Under the FLSA, to be considered a joint employer, both employers must exert control over the employee. This means the employers must tell the employee what work to do, when to do it, and even how to do it. When using an employee leasing agency, this line becomes blurred and it's entirely possible for both the agency and your company to be labeled as joint employers. 

However, this is entirely separate from the co-employment arrangement between a business and a PEO. There is no risk of PEO co-employment being interpreted as joint employment because PEOs do not have any control over employees.

Myth 4: You Have to Stop Working with all Other Providers

You do not have to take everything the PEO offers you. If you like your current healthcare provider, stay with them. If you prefer your workers’ comp carrier, then keep things the same.

The only exception is that PEOs must take over payroll duties. However, PEOs are experts in processing payroll, so there is nothing lost by switching from a payroll provider to a PEO.

Myth 5: Employees Will Dislike Co-Employment

Depending on the services you select, working with a PEO can be a big change for your company. But youremployees want better benefits. By partnering with a PEO, you can provide better health coverage, faster payroll processing, and more streamlined HR tasks.
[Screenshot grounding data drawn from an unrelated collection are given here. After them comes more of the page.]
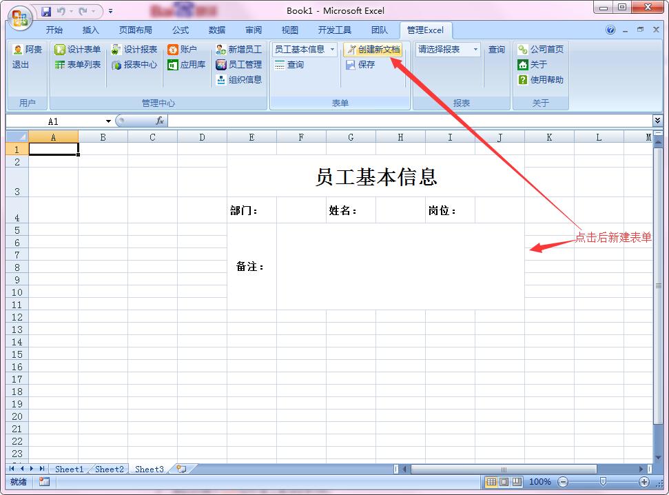
Task: Open 报表中心 report center
Action: [x=134, y=65]

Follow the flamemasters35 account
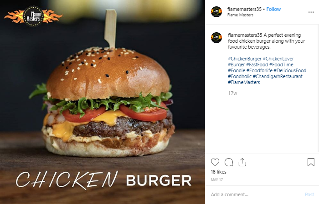tap(273, 9)
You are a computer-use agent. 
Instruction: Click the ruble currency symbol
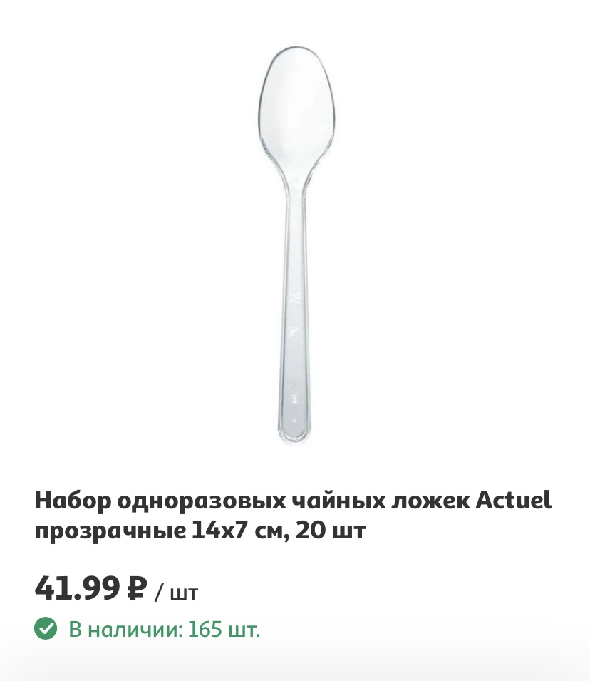coord(137,588)
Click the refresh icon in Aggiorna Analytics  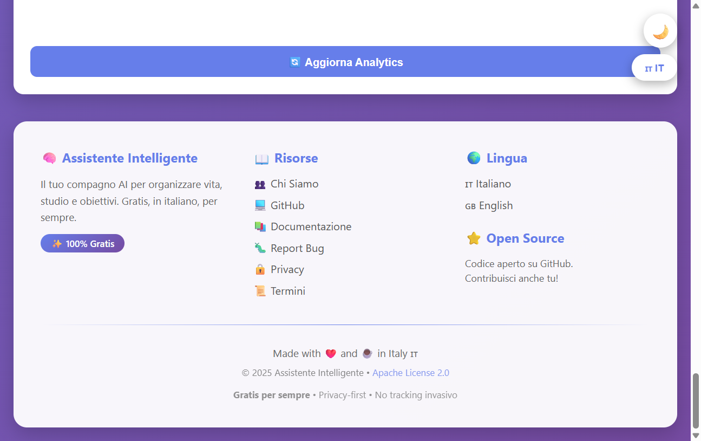tap(294, 62)
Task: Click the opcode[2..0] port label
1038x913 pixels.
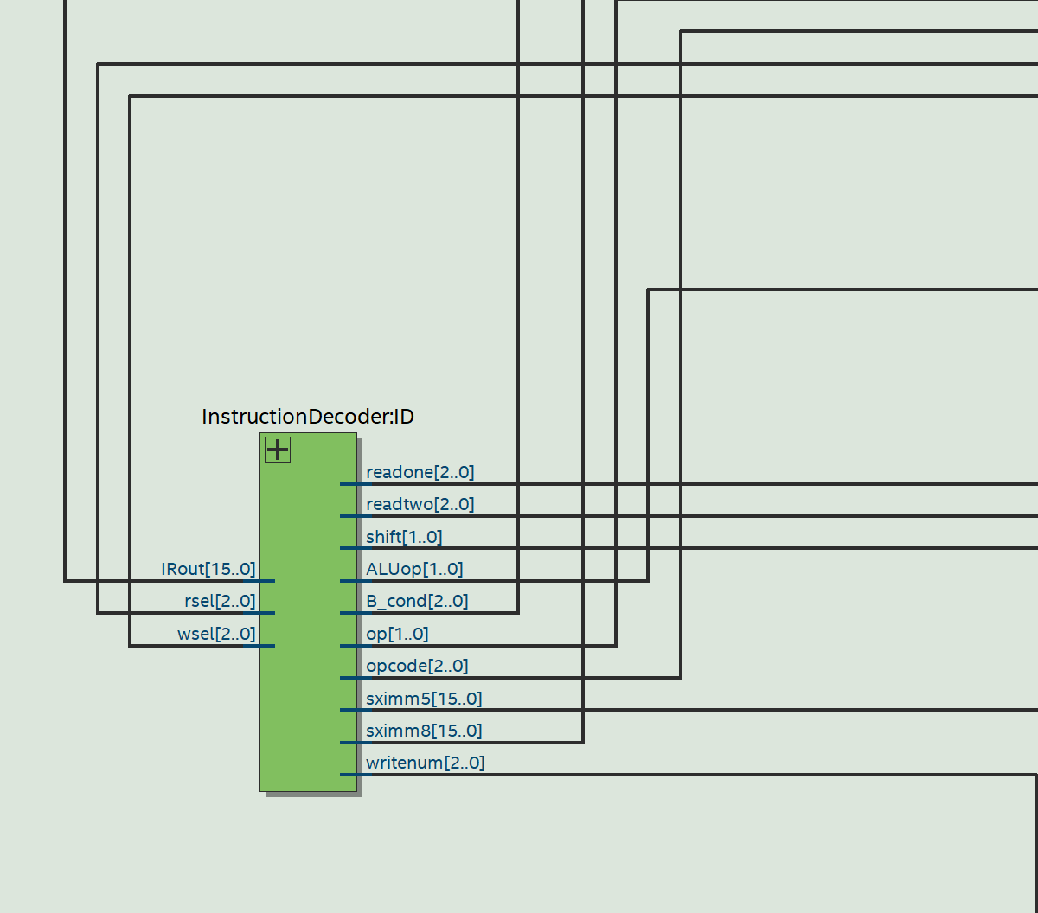Action: pos(416,665)
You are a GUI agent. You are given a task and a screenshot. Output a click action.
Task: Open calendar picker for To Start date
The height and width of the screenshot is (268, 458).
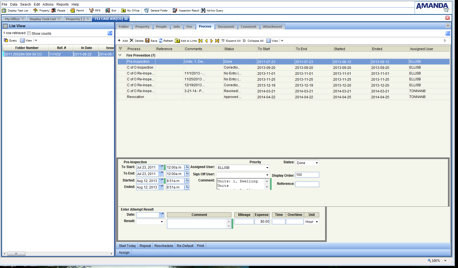[x=161, y=167]

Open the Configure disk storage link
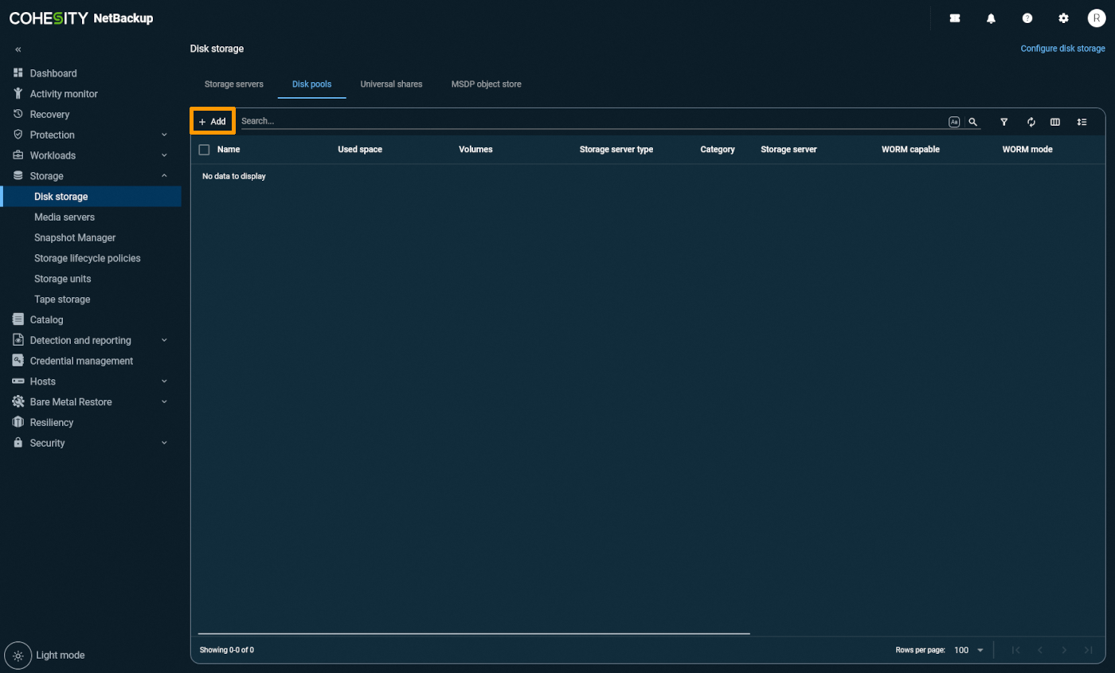1062,48
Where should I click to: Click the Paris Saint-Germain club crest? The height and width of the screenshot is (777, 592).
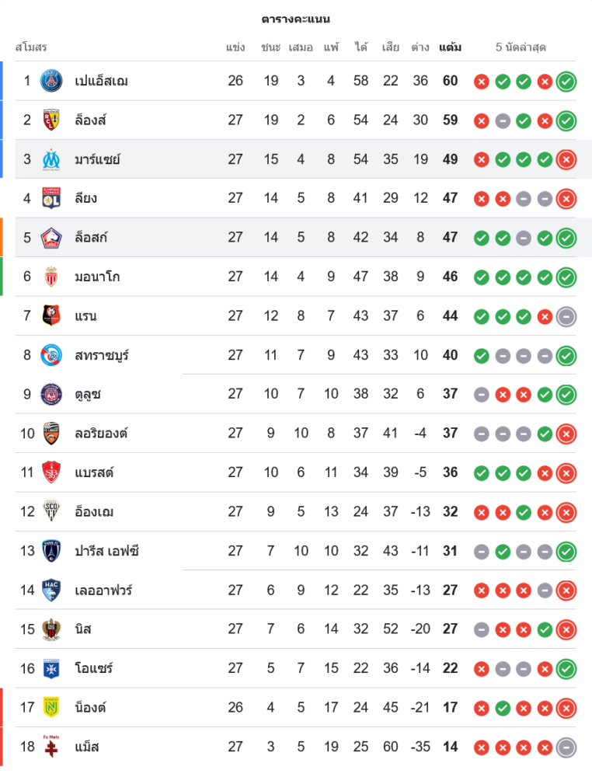(x=51, y=81)
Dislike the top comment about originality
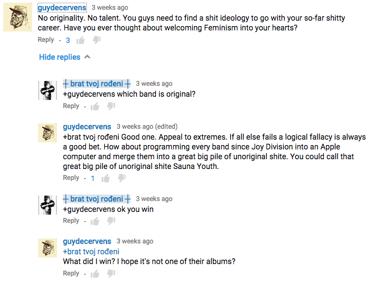 click(97, 40)
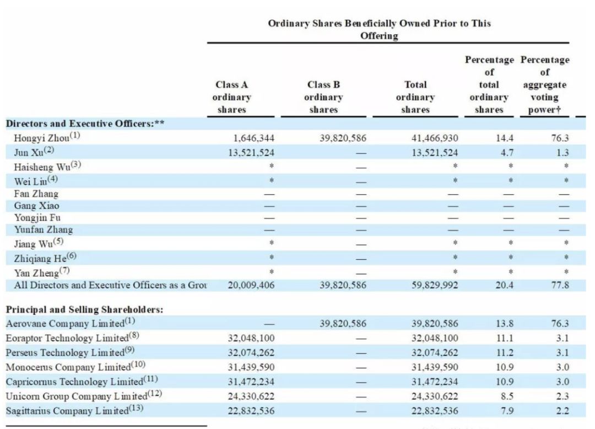Click the group Class A total 20,009,406
This screenshot has width=595, height=429.
[251, 285]
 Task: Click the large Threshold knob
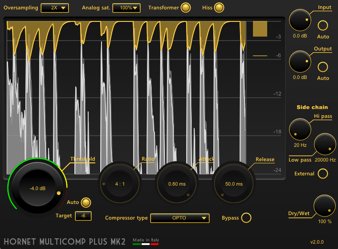click(x=37, y=188)
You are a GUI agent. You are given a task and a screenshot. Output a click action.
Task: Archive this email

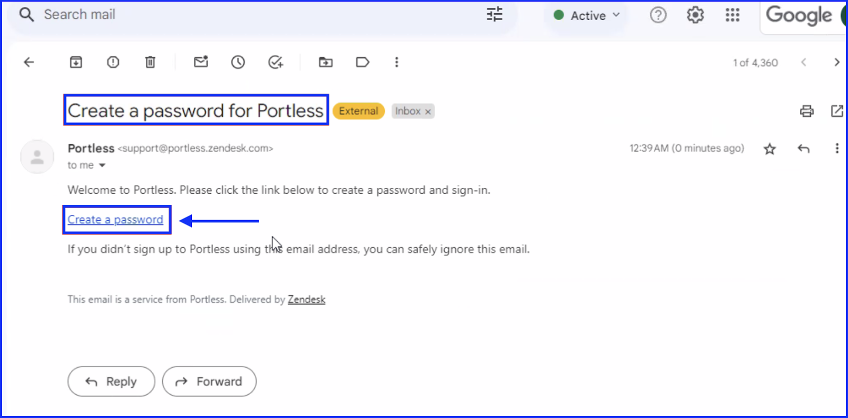click(x=76, y=62)
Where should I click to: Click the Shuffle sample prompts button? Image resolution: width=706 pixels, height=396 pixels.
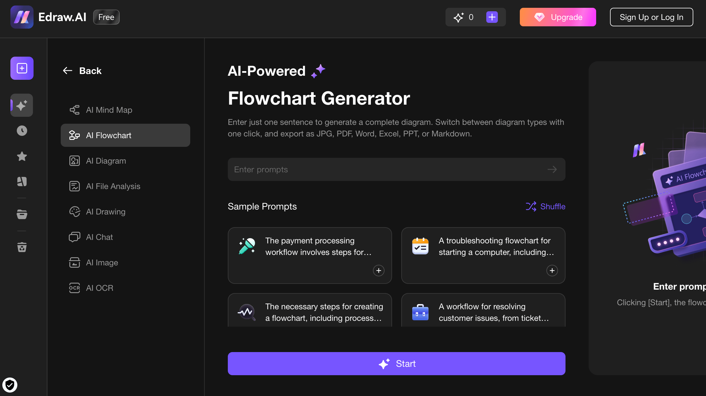pos(545,206)
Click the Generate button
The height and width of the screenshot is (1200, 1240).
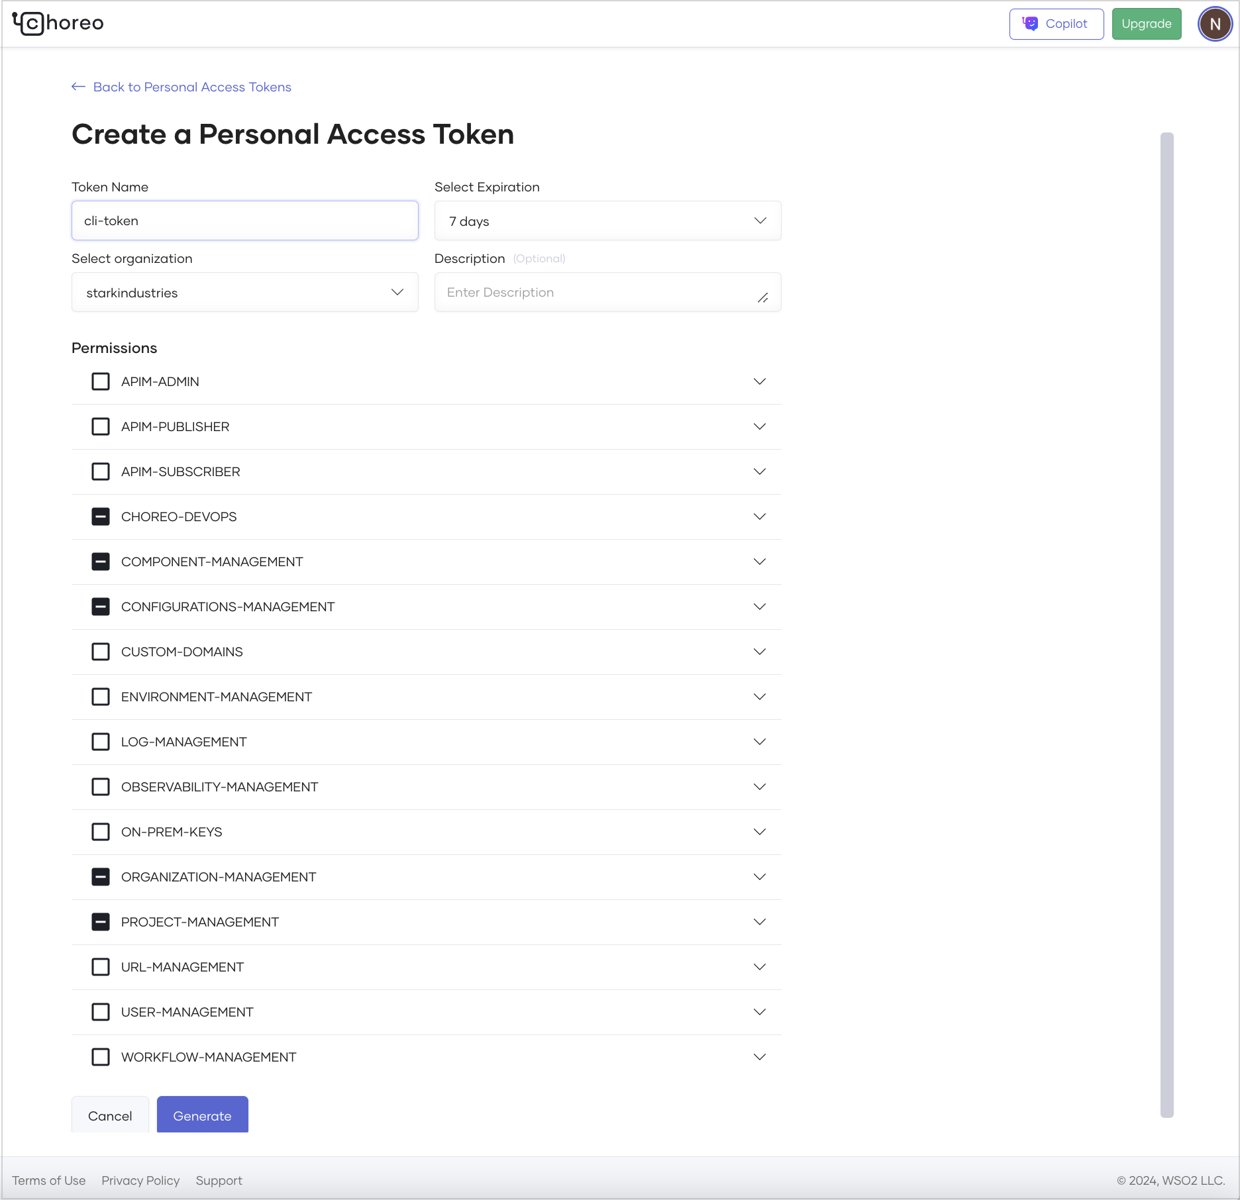point(202,1115)
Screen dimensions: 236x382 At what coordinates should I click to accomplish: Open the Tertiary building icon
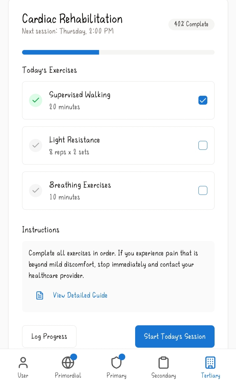coord(210,363)
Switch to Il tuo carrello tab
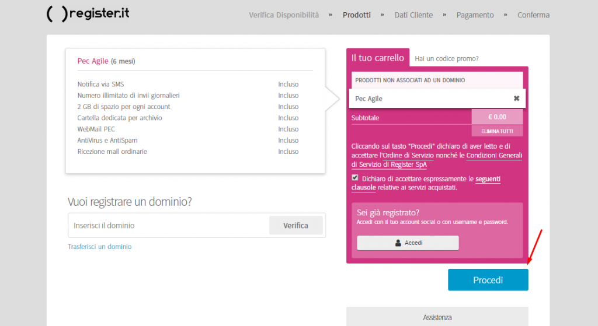This screenshot has height=326, width=598. pyautogui.click(x=377, y=58)
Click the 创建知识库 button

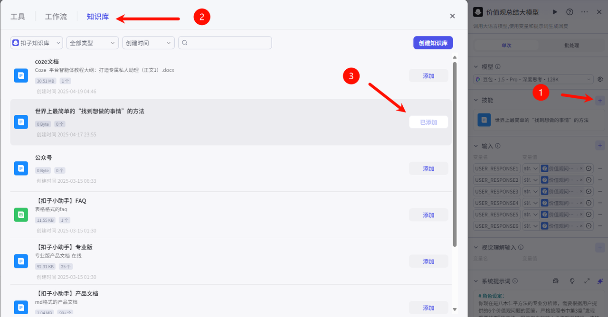[x=433, y=43]
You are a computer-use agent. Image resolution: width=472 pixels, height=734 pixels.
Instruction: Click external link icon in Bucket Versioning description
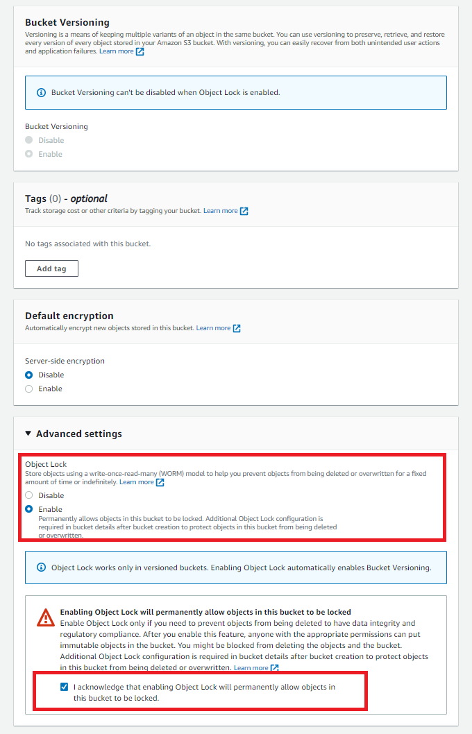[x=140, y=51]
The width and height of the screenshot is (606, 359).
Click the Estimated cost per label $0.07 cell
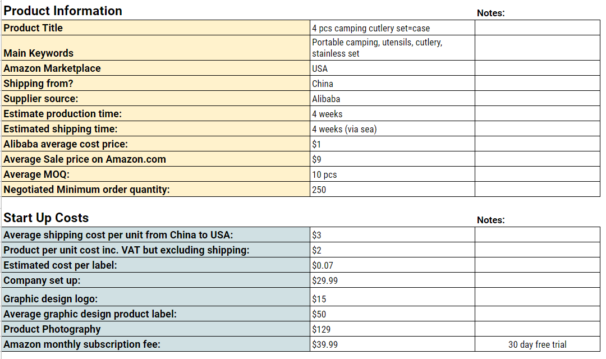point(392,265)
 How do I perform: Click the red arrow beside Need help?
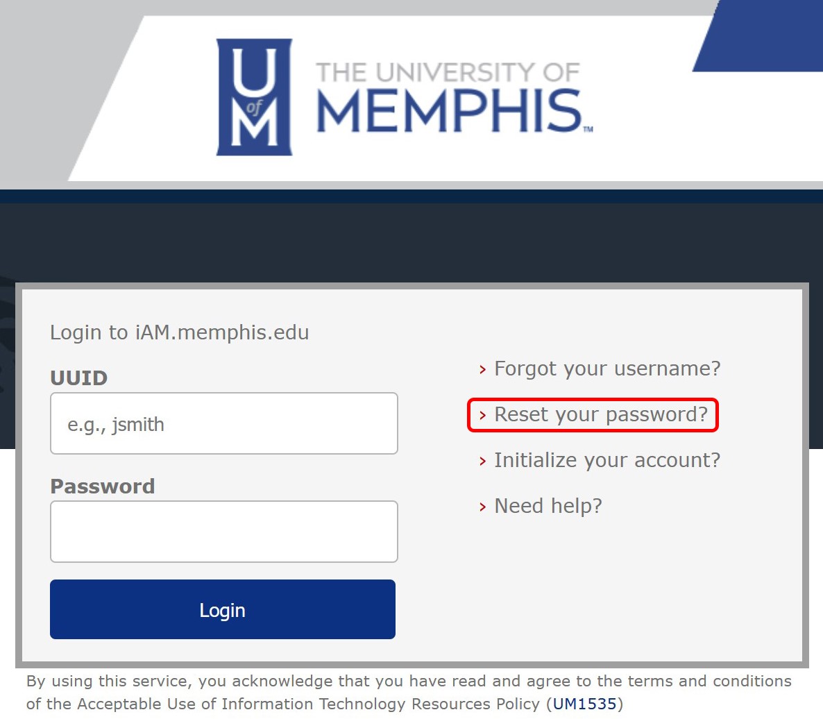click(x=482, y=507)
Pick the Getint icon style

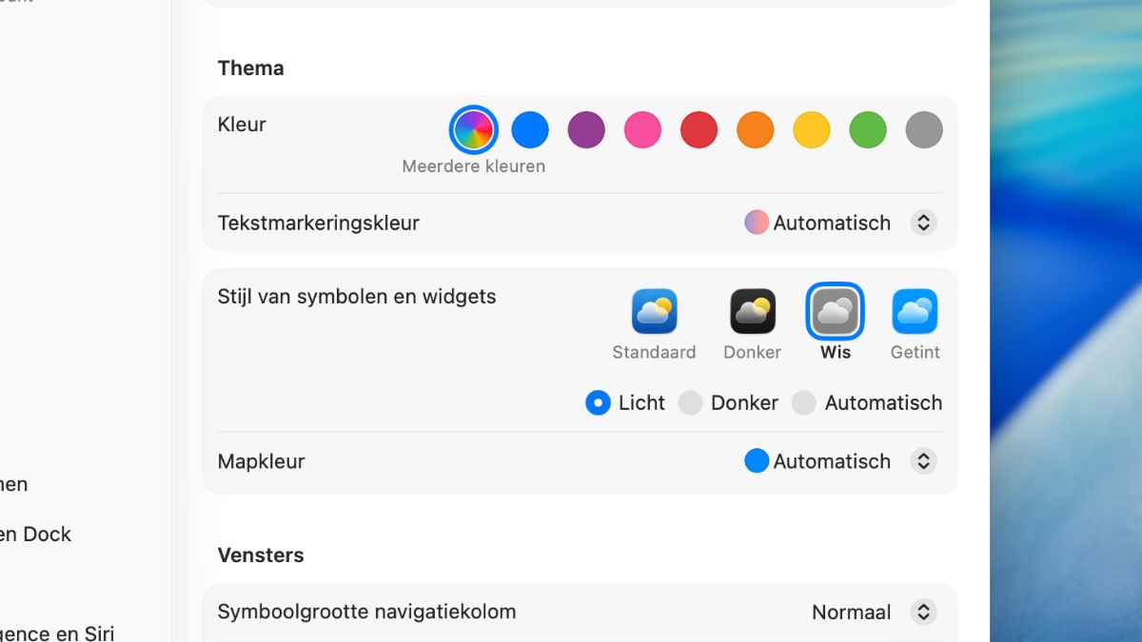click(915, 312)
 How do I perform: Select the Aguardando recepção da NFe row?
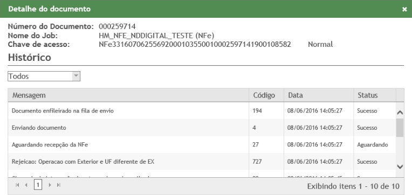click(202, 144)
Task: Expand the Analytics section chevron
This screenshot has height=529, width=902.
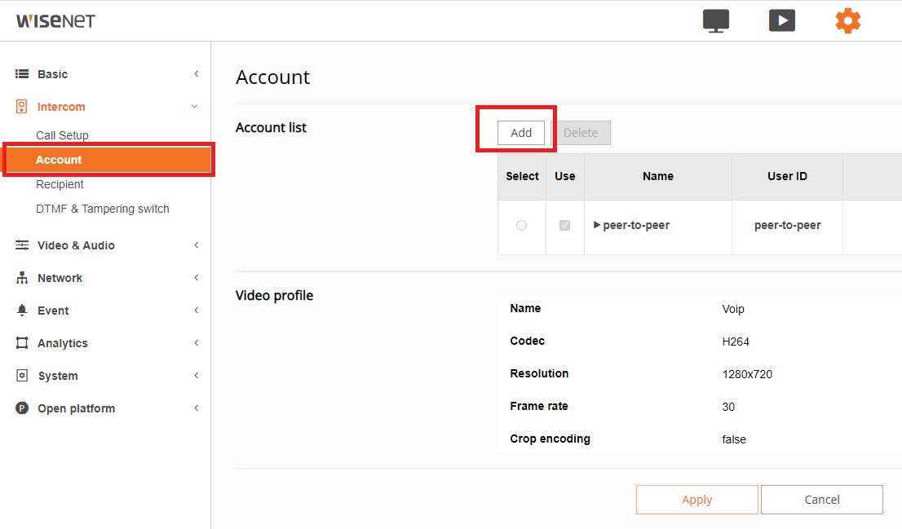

Your employees will quickly jump on board and wonder how they lived without these precious services. 

In fact, studies have shown that employees are happier and more engaged when their employer partners with a PEO.

PEO Co-Employment Works

There is a good reason that over 156,000 businesses have partnered with PEOs. The  average ROI of a PEO is 27.2%. Much of these cost-savings come from accessing more affordable benefits packages. That is all made possible by the co-employment agreement.